#### Work item:
According to the comment thread, what does trying to separate out or kick out alters often lead to?

#### Document extract:
--------------------------------
Integration is very much the main goal. Trying to “separate” out alters or kick them out invariably works terribly, because alters react like people when you try and eliminate them or isolate them (raise a fuss and resist). And this often leads to what people most associate with DID (full dissociation w/ memory loss).
In integration, the alters can have their quirks and their personalities but it’s being used for a common whole.
What Amber is doing is really really bad for her own mental health.
But it’s also a mistake I, at least, did when I was younger and I think is an easy trap for DID people to fall into. After all, if one alter has a personality aspect that feels toxic, it only makes sense to try and remove it for the better of the whole.
Except that isn’t how it works at all and doing that just makes everything so much worse.
That makes sense, thank you.
It is an easy trap to fall into because people think they are a bad person if they have negative personality traits, especially ones they struggle with. =<
Which is why Inside Out is doing a lot of good for mentally ill kids, including ones with DID, because it allows them to recognize the bullshittery of that worldview.
Heck, even neurotypical kids can do with a lesson of ‘hey your negative feelings are okay, and part of you, and you don’t have to try to get rid of them.’
No they need to be closer together, Amber needs to stop trying to compartmentalise herself, it’s hideously unhealthy.
They need something like that thing in the fly that will weld both bits of her together/
Holy shit, people talking through their relationship problems and trying to be as supportive as they can for one another?
That’s… actually not that uncommon in this webcomic, but it’s still a nice sight to see!
(Also Amber/Amazi-Girl’s disassociation problems seem to be getting worse by the strip and I really hope someone recognizes them for what they are in-story. I don’t blame Danny and Ethan for not fully getting it; they don’t have the same insight into Amber’s mind that we do. But the way she’s handling things is not healthy, and we’ve already seen the toll it’s having on her emotional and social health.
TL;DR God damn it would someone get these kids some damn good therapists.)
I frankly can’t give a fig for her emotional health, as she’s running amok and attacking people, for crying out loud. Since toedad was clapped in irons and lead away, she’s by far the most dangerous persona on campus to students.
--------------------------------
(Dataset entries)
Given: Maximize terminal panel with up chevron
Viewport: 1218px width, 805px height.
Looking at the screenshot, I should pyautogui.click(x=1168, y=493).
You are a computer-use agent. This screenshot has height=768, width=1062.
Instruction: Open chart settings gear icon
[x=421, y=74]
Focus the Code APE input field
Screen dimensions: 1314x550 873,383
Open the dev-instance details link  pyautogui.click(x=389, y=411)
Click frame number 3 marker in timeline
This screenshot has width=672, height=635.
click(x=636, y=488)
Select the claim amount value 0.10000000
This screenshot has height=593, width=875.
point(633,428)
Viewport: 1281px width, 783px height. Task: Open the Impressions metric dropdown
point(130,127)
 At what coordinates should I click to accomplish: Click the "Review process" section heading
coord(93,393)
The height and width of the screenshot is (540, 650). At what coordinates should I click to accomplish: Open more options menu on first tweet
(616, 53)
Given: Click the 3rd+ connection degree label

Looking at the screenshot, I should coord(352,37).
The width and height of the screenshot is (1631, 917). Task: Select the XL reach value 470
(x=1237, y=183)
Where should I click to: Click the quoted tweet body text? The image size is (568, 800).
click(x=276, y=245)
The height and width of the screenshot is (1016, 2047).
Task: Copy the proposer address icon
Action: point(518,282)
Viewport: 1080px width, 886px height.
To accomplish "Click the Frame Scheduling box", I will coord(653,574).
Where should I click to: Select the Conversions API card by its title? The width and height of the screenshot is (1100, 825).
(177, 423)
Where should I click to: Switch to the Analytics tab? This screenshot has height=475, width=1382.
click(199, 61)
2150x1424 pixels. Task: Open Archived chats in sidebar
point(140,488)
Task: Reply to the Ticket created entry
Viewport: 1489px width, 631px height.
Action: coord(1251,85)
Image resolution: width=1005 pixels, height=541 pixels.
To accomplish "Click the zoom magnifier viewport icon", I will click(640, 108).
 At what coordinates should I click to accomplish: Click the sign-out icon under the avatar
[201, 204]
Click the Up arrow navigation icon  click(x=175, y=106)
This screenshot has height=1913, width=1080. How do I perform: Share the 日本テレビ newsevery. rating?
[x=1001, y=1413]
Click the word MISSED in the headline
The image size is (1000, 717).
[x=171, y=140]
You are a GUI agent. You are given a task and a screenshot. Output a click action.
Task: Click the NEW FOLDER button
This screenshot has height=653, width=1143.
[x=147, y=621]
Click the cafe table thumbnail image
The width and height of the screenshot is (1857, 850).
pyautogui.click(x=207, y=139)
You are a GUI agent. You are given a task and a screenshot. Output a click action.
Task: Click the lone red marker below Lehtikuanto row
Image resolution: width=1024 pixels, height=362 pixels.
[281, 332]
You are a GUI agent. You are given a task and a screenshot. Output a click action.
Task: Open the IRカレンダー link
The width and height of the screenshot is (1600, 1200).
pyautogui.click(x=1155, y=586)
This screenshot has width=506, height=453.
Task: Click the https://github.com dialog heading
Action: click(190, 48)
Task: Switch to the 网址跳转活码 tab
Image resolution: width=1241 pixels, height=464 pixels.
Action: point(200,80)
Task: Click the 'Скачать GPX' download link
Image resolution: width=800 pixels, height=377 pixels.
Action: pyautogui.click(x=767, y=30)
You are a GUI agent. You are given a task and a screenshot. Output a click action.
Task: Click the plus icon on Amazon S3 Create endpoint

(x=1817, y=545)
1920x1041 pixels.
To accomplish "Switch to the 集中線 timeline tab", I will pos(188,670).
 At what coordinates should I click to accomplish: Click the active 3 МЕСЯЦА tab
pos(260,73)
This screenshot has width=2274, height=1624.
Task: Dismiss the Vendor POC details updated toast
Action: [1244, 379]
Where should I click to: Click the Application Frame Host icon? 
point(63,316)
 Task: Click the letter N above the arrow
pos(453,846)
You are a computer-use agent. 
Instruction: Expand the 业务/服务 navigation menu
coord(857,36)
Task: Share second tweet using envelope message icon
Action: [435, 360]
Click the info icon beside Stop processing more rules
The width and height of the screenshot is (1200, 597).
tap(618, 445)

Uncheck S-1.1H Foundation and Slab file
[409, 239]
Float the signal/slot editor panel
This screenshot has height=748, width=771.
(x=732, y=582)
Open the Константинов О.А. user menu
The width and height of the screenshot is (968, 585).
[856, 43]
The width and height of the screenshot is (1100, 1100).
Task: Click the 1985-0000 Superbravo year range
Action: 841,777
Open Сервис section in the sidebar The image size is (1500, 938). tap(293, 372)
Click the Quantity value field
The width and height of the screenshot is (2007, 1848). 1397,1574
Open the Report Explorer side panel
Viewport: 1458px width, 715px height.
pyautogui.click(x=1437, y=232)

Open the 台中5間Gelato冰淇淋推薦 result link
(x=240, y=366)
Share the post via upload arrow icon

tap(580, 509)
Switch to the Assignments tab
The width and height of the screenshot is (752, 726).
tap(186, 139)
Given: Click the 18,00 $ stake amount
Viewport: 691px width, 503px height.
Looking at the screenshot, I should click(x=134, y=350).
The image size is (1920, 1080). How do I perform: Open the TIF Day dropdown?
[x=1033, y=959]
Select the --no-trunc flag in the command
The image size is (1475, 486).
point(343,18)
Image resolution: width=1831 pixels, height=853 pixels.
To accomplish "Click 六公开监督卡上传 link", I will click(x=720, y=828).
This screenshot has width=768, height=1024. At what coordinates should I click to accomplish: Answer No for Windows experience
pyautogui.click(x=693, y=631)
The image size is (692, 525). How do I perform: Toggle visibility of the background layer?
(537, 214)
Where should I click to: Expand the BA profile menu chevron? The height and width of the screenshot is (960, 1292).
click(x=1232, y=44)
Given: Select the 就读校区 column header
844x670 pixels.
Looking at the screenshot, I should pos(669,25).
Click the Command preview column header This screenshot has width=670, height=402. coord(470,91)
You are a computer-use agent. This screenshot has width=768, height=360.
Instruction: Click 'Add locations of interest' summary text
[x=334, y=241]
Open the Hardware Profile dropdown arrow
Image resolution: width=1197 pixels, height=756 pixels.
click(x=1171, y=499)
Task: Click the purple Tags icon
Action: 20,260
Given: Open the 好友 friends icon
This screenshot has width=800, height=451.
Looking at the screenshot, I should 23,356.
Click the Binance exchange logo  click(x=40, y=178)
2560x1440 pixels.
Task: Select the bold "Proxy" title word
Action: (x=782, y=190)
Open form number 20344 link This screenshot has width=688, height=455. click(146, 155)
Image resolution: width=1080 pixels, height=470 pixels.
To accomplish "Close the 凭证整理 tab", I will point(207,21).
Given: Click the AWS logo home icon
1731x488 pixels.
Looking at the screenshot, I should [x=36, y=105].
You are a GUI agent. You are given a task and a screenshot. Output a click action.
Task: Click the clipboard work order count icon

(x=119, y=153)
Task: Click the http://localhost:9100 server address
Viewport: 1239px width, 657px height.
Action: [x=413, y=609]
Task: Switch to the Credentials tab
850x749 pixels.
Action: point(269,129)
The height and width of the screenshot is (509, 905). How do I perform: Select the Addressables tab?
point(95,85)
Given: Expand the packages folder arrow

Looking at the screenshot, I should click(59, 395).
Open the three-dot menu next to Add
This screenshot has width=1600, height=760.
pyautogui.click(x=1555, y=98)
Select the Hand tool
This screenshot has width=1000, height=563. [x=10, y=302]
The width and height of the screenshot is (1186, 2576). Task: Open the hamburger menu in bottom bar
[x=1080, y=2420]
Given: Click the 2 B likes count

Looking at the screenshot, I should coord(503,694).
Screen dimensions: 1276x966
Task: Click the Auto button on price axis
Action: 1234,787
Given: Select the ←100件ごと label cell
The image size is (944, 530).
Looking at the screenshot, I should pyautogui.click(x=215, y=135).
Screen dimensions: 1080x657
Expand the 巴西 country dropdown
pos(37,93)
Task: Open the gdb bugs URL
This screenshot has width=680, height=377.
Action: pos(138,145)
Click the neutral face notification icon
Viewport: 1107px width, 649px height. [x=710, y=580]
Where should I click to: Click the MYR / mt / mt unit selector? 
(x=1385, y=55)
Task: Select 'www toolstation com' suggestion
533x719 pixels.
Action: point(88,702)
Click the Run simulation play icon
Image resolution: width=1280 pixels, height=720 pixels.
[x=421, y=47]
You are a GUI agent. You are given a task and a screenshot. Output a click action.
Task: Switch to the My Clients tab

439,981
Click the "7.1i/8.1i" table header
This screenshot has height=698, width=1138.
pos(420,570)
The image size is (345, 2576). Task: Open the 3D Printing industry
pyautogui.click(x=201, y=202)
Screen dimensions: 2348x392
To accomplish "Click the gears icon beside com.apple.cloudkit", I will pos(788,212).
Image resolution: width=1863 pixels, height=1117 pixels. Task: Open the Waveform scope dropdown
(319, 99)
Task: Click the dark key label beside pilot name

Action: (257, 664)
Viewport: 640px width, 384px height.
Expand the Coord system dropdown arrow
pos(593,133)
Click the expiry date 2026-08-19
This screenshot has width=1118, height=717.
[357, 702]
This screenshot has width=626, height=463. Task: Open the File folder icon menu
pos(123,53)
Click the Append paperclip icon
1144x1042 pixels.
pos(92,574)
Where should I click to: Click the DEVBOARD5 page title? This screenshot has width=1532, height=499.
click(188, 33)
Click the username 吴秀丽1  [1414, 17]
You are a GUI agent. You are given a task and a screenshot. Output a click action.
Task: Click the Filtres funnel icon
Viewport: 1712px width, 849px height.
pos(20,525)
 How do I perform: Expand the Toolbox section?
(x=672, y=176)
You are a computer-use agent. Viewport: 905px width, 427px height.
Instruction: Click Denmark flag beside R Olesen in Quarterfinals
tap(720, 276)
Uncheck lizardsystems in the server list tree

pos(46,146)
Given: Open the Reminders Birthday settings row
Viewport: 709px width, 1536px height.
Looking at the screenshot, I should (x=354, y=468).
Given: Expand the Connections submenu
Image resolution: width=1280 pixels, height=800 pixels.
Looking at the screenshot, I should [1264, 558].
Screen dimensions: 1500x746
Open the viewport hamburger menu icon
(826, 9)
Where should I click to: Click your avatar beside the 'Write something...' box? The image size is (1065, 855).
--------------------------------
#### Solution for this problem:
It often leads to what people most associate with DID: full dissociation with memory loss.